すると、瞬時に男性のスタッフのひとりが話しかけてくる。


「御手洗に行くと」


義浄は成咲が向かった場所は分からないが、適当な嘘をスタッフにつく。


「左様ですか、でしたらお二人分の説明をしっかりとお聞きくださいね?」


男性スタッフは冗談交じりの笑みを浮かべながら、義浄に云う。


「あはは、そうですね」


義浄の返事を聞いた男性スタッフは配膳の手伝いに戻ったが、その際スタッフの表情は消して良い物とは言えなかった。


「……怪しまれてるのかな?……まぁ、なんでもいいが」


食事の用意が終わると食事の説明が始まり、義浄はしっかりと二人分の説明を聞いた。



零一号室のメインルームから離れた成咲は、とりあえず寝室に移動し、美咲と連絡をとる。


〈美咲、場所を移した。それでなにがあったんだ〉


〈配膳スタッフの所持品の中に、ピストルや刃物らしき物が確認されたんです〉


〈……護身用って事か?〉


〈それは分かりませんが、今武器が無い現状…気をつけて置くのが懸命でしょう。それと……廊下に隠し扉のような物が発見できました〉


〈隠し扉……〉


美咲は例の力を使い、成咲達と共に歩いていたらしくその際廊下の壁に違和感を覚え軽く調べてみると何か空間のような物が発見出来たらしい。


〈ボス達が宿泊する施設の全体図やマップを確認てしても空間なんて物はもちろんありません。
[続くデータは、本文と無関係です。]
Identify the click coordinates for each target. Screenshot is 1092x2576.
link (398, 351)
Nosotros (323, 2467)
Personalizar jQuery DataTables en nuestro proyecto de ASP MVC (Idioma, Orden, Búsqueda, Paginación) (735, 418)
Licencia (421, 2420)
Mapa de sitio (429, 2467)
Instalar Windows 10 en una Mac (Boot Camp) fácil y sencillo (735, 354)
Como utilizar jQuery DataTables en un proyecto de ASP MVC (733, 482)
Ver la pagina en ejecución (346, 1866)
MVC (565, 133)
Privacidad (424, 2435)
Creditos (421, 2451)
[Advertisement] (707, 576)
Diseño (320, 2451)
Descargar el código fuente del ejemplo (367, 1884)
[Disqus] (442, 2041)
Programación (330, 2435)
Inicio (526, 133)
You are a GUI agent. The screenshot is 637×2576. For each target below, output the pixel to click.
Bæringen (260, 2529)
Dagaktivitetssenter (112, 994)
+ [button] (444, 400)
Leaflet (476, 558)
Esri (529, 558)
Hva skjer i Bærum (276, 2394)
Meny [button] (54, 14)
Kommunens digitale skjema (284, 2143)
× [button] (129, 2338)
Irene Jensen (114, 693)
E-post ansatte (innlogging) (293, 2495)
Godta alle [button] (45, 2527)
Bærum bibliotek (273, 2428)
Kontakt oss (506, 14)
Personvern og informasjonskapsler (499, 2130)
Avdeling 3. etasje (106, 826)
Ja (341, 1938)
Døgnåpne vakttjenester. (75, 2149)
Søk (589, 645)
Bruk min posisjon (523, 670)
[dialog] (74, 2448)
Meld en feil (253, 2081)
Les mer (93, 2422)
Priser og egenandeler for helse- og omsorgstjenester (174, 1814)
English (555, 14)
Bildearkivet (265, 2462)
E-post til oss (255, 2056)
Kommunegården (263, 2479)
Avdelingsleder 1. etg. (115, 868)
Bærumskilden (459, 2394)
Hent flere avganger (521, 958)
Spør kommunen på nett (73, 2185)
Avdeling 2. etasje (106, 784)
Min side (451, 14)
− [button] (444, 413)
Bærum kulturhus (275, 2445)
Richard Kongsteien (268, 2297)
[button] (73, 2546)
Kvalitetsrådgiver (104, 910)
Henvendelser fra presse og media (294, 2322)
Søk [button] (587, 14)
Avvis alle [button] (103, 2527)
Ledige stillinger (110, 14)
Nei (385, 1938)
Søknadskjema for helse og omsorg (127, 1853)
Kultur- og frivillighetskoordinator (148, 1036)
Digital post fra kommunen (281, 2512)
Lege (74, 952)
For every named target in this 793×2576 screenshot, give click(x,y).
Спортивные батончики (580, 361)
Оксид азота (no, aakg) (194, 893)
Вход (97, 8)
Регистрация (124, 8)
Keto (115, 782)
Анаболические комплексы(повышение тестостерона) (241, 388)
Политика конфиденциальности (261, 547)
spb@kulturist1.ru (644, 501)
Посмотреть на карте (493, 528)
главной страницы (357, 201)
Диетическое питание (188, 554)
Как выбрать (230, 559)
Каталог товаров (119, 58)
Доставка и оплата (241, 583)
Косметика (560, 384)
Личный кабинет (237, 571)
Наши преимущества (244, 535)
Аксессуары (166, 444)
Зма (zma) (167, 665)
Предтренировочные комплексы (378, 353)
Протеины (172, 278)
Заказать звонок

それに、この建物の設計上図やマップにない隙間や空間がある時点で形を保つ事は不可能なんです〉


〈という事は、意図してマップに表示してない隠し場所があると〉


〈そういう事になりますね〉


〈わかった、少し見に行ってみよう〉


〈わかりました、ポイントに着きましたら合図します。お気をつけて〉


〈あぁ〉


美咲との無線を終えて、その廊下の隠し扉まで向かおうと身体を動かすが丁度のタイミングで、配膳のスタッフが部屋から出ていく。


成咲の頭に義浄と共に行く、という考えが頭をよぎる。


スタッフ達が撤収するまで三分程度かかりその間成咲は必死に考え、出した答えは……


「美咲さんの話って結局なんだったんだ?」


義浄と共に行く、という答えを取り食事を取る。


美咲にこの事を伝えると、「賢明な判断です」と言われた。


「零一号室に来るまでに長い廊下があったよな」


「あぁ、扉も窓も無い。少し異様な雰囲気がある廊下があるな」


「…………その廊下に、どうやら隠し扉のような物があるらしいんだ」


「何ッ! 隠し扉だと…いや、あの長さを考えればあってもおかしくはないか」


義浄の大きなリアクションに若干戸惑うが、成咲は落ち着いて食事をする様に注意する。